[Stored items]
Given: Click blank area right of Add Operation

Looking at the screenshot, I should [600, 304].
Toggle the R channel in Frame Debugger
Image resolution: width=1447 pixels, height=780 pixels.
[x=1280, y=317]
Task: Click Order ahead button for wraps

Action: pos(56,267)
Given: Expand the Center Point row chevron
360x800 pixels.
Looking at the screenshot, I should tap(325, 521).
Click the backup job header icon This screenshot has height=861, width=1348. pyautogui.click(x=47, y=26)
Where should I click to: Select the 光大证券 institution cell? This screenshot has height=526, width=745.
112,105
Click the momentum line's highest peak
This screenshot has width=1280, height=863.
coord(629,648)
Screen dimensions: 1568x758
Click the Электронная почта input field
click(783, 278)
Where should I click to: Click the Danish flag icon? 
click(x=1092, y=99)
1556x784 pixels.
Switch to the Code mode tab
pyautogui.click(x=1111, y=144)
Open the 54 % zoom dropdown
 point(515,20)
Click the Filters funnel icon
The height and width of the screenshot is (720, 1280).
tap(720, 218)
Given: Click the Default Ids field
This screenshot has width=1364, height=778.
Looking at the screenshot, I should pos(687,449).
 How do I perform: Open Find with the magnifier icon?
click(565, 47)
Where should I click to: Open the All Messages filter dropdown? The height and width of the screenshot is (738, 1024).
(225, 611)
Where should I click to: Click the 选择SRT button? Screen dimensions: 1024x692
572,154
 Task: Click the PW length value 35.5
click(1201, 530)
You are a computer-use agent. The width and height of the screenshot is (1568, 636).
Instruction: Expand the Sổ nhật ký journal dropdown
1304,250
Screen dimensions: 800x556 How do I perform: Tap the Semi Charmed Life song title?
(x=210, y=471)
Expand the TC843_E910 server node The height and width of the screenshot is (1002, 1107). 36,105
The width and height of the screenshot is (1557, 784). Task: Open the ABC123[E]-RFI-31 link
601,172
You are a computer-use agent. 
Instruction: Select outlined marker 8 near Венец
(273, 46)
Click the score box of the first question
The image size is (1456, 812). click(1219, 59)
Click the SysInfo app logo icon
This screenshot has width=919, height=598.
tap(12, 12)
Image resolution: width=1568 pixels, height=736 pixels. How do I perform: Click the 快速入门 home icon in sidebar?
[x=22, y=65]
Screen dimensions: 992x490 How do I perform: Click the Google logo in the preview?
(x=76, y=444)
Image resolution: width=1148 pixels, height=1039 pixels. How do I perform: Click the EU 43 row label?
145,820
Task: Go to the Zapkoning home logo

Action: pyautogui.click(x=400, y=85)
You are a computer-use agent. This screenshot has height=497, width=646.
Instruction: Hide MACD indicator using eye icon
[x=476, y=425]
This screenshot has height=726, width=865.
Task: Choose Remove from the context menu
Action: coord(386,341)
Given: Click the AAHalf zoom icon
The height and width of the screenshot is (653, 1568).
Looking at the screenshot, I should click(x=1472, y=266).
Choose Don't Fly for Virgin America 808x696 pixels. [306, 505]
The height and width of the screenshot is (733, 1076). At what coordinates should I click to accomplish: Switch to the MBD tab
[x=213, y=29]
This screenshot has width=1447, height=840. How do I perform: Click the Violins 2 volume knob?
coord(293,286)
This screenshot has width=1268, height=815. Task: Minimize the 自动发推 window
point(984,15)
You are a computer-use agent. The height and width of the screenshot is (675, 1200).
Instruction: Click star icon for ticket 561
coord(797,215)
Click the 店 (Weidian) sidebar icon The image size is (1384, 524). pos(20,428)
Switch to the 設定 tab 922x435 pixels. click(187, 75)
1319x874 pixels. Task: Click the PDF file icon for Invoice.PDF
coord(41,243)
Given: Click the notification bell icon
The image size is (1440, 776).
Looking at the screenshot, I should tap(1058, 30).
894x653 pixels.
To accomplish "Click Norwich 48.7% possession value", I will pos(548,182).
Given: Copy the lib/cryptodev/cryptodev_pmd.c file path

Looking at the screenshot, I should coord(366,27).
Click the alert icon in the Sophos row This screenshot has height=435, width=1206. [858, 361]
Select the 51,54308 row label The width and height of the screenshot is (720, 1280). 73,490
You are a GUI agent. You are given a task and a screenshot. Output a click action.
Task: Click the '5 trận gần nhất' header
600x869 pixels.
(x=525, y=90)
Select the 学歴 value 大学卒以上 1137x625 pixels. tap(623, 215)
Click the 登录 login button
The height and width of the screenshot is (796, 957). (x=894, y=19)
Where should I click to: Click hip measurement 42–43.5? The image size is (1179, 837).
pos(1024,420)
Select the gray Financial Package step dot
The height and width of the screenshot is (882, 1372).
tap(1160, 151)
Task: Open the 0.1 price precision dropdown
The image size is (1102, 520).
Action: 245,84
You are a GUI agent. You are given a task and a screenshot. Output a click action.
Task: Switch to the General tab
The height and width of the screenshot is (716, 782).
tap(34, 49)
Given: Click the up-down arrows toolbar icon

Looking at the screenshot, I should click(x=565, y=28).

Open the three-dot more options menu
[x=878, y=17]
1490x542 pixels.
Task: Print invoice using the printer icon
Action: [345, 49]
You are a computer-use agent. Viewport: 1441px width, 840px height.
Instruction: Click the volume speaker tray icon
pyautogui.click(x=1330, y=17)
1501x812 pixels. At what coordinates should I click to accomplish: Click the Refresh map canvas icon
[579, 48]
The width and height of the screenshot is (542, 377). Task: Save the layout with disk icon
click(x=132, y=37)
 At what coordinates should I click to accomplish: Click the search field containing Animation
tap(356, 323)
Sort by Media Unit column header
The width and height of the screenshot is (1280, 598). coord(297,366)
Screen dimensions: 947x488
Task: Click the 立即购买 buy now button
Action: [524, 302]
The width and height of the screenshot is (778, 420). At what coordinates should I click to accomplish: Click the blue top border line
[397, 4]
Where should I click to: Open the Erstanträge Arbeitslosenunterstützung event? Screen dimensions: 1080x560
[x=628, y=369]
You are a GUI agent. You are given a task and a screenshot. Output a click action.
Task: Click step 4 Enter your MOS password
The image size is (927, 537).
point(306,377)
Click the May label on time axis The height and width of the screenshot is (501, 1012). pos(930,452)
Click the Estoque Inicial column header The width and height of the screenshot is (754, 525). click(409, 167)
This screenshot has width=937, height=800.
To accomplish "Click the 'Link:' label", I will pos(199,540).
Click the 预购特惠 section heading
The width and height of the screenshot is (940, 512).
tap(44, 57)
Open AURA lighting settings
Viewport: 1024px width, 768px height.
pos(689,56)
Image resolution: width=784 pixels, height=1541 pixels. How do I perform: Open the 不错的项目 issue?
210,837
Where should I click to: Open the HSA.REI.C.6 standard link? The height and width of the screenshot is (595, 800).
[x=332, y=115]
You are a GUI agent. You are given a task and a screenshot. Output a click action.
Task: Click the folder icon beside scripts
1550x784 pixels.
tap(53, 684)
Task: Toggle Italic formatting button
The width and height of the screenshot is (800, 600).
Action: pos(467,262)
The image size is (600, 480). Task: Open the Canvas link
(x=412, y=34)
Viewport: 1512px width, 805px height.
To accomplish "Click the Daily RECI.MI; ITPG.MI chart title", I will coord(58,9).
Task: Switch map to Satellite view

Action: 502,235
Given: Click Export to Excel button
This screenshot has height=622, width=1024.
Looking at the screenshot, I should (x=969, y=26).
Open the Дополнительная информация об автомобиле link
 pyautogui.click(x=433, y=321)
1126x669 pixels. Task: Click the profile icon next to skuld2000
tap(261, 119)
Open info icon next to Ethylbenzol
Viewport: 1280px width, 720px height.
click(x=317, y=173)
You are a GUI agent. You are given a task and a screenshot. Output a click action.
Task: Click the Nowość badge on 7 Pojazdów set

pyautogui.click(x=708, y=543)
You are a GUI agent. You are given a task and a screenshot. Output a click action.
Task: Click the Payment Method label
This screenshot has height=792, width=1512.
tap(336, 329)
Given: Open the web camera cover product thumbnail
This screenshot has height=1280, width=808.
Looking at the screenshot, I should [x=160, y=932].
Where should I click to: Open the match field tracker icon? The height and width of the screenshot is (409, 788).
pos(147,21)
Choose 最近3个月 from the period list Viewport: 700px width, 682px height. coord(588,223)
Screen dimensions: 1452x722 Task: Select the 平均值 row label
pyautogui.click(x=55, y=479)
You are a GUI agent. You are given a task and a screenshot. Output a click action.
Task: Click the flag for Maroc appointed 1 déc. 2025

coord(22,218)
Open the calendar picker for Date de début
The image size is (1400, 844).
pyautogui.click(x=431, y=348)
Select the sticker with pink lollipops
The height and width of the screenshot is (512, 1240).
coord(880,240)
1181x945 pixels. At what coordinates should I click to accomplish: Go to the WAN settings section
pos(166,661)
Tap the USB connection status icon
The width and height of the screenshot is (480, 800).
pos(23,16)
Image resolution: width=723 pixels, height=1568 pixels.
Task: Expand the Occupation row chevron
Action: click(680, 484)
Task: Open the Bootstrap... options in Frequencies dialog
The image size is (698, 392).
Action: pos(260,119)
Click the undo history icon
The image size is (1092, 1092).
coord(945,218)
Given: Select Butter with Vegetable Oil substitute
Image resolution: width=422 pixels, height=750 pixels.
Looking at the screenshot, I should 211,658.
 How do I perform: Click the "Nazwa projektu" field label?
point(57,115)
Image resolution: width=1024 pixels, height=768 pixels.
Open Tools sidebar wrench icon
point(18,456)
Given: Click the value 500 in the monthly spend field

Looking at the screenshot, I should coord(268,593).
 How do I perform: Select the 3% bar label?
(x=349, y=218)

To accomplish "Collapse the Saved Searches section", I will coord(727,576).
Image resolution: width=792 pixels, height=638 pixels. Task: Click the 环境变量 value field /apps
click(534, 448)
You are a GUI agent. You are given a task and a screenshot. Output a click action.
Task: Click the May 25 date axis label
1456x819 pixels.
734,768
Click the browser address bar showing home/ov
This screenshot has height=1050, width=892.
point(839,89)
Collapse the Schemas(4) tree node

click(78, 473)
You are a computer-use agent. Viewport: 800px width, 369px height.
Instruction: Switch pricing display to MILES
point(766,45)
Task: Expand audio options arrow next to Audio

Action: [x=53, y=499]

AIM OF THE EXERCISE
Please go through the data above and copy each line that has the word "computer".

EXERCISE SOLUTION
You are a computer-use agent. The width and height of the screenshot is (1568, 636).
You are a computer-use agent. 
You are a computer-use agent. This screenshot has height=497, width=646.
You are a computer-use agent. The height and width of the screenshot is (675, 1200).
You are a computer-use agent. Viewport: 1441px width, 840px height.
You are a computer-use agent. Viewport: 800px width, 369px height.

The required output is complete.